Irish politician and writer (1870–1962)

Eileen (Ellen) Costello (Eibhlín Bean Uí Choisdealbha; ; 27 June 1870 – 4 March 1962) was an English-born Irish politician, writer, teacher and folklorist.

==Family==
She was born Edith Drury on 27 June 1870 in St Pancras workhouse in London. Some accounts state her father, who worked as an attendant at the workhouse, was Michael Drury, a native of County Limerick, and her mother Agnes (Hopton) was Welsh, while others claim that her father was Welsh and her mother was from Limerick. It is likely that a charitable society assisted with her education.

Edith Drury became a teacher at St Michael's Church of England school, Buckingham Palace Road, London. She was a member of the various Irish organisations in London and became a member of the Gaelic League when it formed. It was there she learned Irish. A member of the committee, she was a representative on behalf of the London Branch at the Ardfheis in May 1902.

She began collecting Irish language songs in London (she first collected "Neillí Bhán" on a train coming from Woolwich). She converted to Roman Catholicism and, in 1903, she married Thomas Bodkin Costello (1864–1956), a medical doctor, historian, and fellow Gaelic Leaguer. They had one child, a daughter, writer Nuala Costello. The family lived in Tuam, County Galway, Ireland.

==Life in Ireland==
Costello's collecting work really began in Tuam. Although she supplied extensive source-notes to the songs and information on their backgrounds (with English translations mainly by others), her motivation was not academic. She intended her volume primarily 'for popular use in the schools and Gaelic League classes of Connacht'.

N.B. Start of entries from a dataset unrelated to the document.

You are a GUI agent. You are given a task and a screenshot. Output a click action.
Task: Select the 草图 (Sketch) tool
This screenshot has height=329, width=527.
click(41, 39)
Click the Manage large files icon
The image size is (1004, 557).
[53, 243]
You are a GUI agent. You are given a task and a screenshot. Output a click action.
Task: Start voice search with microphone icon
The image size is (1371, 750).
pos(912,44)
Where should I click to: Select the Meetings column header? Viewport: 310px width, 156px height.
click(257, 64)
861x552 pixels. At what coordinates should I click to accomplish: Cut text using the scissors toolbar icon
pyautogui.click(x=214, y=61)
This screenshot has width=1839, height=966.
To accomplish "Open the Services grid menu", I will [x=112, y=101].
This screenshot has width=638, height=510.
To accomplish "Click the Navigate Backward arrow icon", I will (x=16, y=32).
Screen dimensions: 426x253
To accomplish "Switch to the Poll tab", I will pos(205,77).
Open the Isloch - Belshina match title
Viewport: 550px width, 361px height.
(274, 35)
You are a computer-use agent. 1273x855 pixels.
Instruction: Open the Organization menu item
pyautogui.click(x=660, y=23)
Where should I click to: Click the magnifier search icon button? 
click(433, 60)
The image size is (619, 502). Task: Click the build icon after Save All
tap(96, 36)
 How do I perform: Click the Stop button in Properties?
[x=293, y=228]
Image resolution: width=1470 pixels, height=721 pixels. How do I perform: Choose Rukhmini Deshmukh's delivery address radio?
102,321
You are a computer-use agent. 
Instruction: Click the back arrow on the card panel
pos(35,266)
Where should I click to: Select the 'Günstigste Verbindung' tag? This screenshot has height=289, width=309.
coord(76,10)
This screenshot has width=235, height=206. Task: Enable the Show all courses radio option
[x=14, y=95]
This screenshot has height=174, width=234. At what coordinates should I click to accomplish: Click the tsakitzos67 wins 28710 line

Costello was involved in the Irish War of Independence in Tuam. She was elected to the Irish Free State Seanad Éireann as an independent member in December 1922. She was one of four women elected or appointed to the first Seanad in 1922. She was re-elected until she lost her seat in the 1934 Seanad election. Of the four women in the Senate, Costello was the only one who spoke to any notable extent. She was one of only two of the women senators who spoke against the Civil Service Regulation Bill, which would make it legal for the government to confine certain jobs to specific sexes and the Juries Bill which would require women to volunteer for jury service instead of it being a standard part of citizenship.

In 1919, Costello published a compilation of traditional folk-songs from County Galway and County Mayo, titled Amhráin Muighe Seola: Traditional folk-songs from Galway and Mayo.

==Literature==
- Amhráin Muighe Seola, Eileen Costello, (London: Irish Folk Song Society; Dublin : Candle Press, 1919).